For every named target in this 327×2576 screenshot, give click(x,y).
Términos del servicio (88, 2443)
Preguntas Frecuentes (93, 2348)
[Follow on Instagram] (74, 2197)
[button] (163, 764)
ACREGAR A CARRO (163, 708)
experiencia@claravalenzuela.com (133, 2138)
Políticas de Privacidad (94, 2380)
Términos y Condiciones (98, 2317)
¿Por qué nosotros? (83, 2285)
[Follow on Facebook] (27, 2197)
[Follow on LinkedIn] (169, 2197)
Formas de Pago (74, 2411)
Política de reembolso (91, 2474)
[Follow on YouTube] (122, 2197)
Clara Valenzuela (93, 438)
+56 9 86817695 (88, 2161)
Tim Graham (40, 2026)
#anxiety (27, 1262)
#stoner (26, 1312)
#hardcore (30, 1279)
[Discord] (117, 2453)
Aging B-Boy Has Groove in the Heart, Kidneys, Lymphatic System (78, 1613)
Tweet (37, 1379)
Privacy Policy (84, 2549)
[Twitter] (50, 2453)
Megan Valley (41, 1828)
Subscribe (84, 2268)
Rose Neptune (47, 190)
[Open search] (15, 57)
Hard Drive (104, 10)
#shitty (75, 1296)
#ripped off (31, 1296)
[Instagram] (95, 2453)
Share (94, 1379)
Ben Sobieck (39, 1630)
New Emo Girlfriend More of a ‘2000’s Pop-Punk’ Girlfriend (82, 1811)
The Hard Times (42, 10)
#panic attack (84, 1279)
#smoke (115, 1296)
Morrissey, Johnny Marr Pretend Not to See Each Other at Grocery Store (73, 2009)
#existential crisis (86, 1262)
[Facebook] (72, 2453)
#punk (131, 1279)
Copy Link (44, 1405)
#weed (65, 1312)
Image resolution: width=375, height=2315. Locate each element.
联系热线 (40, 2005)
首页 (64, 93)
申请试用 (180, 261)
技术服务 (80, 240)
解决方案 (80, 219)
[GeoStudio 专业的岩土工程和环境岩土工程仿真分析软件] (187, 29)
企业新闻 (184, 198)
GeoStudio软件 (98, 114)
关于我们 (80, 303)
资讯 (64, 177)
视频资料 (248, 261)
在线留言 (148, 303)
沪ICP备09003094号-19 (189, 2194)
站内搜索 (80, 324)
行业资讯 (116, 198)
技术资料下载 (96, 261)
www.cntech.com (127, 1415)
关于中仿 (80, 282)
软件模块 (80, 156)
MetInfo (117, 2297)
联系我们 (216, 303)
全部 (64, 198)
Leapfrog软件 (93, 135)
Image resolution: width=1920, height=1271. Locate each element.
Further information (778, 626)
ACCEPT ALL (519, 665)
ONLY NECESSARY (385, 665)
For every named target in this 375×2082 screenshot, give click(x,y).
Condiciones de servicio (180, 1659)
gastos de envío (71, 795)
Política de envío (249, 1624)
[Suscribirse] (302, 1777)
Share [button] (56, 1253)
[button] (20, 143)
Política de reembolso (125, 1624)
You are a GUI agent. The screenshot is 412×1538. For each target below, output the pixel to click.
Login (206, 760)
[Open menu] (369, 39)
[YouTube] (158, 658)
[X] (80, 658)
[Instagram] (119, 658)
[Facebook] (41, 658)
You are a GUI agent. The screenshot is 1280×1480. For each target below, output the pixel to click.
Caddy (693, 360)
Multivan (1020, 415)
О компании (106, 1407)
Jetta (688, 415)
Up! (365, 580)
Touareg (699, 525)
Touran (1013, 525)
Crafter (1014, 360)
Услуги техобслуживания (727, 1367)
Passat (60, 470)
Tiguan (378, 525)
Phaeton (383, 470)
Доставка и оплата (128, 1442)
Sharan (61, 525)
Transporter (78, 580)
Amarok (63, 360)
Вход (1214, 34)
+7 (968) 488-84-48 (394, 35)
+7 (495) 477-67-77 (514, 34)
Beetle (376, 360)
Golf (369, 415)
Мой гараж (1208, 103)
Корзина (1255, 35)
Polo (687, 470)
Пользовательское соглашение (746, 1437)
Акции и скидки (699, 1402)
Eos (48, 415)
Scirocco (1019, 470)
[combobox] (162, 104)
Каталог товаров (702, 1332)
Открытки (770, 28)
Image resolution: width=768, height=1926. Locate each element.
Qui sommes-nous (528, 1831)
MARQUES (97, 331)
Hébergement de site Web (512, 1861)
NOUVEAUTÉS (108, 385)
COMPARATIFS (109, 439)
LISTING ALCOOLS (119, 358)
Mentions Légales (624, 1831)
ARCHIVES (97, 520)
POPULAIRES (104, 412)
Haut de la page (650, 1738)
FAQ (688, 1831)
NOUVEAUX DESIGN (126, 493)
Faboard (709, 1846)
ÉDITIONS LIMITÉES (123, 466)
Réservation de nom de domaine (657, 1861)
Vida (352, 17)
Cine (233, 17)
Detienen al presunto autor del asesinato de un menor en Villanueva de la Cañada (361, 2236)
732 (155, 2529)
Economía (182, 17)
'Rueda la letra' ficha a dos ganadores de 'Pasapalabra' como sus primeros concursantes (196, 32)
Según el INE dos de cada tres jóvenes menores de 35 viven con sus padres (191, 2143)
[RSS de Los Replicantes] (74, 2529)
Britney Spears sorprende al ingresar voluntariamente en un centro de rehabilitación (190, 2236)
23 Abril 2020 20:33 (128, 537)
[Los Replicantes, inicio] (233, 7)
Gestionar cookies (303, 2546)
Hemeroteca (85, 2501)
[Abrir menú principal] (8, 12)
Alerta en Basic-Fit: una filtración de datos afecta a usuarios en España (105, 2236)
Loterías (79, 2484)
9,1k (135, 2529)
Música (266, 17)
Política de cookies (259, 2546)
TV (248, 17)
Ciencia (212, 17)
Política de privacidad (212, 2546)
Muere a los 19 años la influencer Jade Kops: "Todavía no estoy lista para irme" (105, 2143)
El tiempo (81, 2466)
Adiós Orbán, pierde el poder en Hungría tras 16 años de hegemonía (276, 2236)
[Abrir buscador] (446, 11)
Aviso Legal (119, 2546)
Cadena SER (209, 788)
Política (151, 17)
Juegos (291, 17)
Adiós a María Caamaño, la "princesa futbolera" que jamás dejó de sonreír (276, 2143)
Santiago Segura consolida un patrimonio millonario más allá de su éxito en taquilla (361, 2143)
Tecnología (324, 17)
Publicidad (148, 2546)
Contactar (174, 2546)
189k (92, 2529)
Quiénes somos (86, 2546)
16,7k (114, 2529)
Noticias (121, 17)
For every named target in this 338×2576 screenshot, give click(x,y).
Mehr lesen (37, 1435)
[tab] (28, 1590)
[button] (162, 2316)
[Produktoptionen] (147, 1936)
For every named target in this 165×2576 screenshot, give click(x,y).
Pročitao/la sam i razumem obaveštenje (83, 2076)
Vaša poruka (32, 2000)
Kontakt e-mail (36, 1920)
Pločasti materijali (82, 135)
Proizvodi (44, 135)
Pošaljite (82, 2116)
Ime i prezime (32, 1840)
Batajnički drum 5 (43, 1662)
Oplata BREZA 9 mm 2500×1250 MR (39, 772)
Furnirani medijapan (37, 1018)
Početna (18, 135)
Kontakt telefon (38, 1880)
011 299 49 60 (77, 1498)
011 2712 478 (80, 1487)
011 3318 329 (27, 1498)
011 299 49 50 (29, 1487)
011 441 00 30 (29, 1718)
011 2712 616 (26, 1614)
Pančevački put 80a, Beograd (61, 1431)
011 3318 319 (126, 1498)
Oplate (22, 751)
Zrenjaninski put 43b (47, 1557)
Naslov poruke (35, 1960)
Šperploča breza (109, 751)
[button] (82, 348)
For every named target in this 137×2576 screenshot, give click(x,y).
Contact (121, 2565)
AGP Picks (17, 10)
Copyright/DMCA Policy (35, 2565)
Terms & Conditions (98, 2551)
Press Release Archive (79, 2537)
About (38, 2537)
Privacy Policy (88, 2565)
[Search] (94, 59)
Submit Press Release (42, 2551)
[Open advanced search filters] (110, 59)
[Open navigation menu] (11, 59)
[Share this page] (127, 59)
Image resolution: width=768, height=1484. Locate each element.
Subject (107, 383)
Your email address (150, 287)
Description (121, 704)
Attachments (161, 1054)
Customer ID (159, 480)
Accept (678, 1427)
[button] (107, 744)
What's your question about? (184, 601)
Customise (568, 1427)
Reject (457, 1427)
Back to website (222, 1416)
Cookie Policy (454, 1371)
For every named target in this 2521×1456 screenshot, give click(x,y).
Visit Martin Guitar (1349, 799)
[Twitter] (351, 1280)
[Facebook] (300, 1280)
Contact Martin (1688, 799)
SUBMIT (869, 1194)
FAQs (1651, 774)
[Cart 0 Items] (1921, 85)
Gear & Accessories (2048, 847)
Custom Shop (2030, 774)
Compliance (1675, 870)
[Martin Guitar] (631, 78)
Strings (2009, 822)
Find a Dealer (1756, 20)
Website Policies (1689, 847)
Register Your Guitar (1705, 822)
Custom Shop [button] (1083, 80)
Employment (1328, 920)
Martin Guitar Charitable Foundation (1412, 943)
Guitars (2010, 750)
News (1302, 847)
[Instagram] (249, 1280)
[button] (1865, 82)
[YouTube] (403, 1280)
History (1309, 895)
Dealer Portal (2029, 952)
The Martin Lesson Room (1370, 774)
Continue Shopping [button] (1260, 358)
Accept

### PROBLEM TO SOLVE
Can you rewrite the items from the line with "For every named target in this 375×2082" up to and including the line with "Cine (233, 17)", changing "Política de envío" to "Envíos y entregas" and leaving everything else as it is?

### TASK OUTPUT
For every named target in this 375×2082 screenshot, give click(x,y).
Condiciones de servicio (180, 1659)
gastos de envío (71, 795)
Envíos y entregas (249, 1624)
[Suscribirse] (302, 1777)
Share [button] (56, 1253)
[button] (20, 143)
Política de reembolso (125, 1624)
You are a GUI agent. The screenshot is 412×1538. For each target below, output the pixel to click.
Login (206, 760)
[Open menu] (369, 39)
[YouTube] (158, 658)
[X] (80, 658)
[Instagram] (119, 658)
[Facebook] (41, 658)
You are a GUI agent. The screenshot is 1280×1480. For each target below, output the pixel to click.
Caddy (693, 360)
Multivan (1020, 415)
О компании (106, 1407)
Jetta (688, 415)
Up! (365, 580)
Touareg (699, 525)
Touran (1013, 525)
Crafter (1014, 360)
Услуги техобслуживания (727, 1367)
Passat (60, 470)
Tiguan (378, 525)
Phaeton (383, 470)
Доставка и оплата (128, 1442)
Sharan (61, 525)
Transporter (78, 580)
Amarok (63, 360)
Вход (1214, 34)
+7 (968) 488-84-48 (394, 35)
+7 (495) 477-67-77 (514, 34)
Beetle (376, 360)
Golf (369, 415)
Мой гараж (1208, 103)
Корзина (1255, 35)
Polo (687, 470)
Пользовательское соглашение (746, 1437)
Акции и скидки (699, 1402)
Eos (48, 415)
Scirocco (1019, 470)
[combobox] (162, 104)
Каталог товаров (702, 1332)
Открытки (770, 28)
Image resolution: width=768, height=1926. Locate each element.
Qui sommes-nous (528, 1831)
MARQUES (97, 331)
Hébergement de site Web (512, 1861)
NOUVEAUTÉS (108, 385)
COMPARATIFS (109, 439)
LISTING ALCOOLS (119, 358)
Mentions Légales (624, 1831)
ARCHIVES (97, 520)
POPULAIRES (104, 412)
Haut de la page (650, 1738)
FAQ (688, 1831)
NOUVEAUX DESIGN (126, 493)
Faboard (709, 1846)
ÉDITIONS LIMITÉES (123, 466)
Réservation de nom de domaine (657, 1861)
Vida (352, 17)
Cine (233, 17)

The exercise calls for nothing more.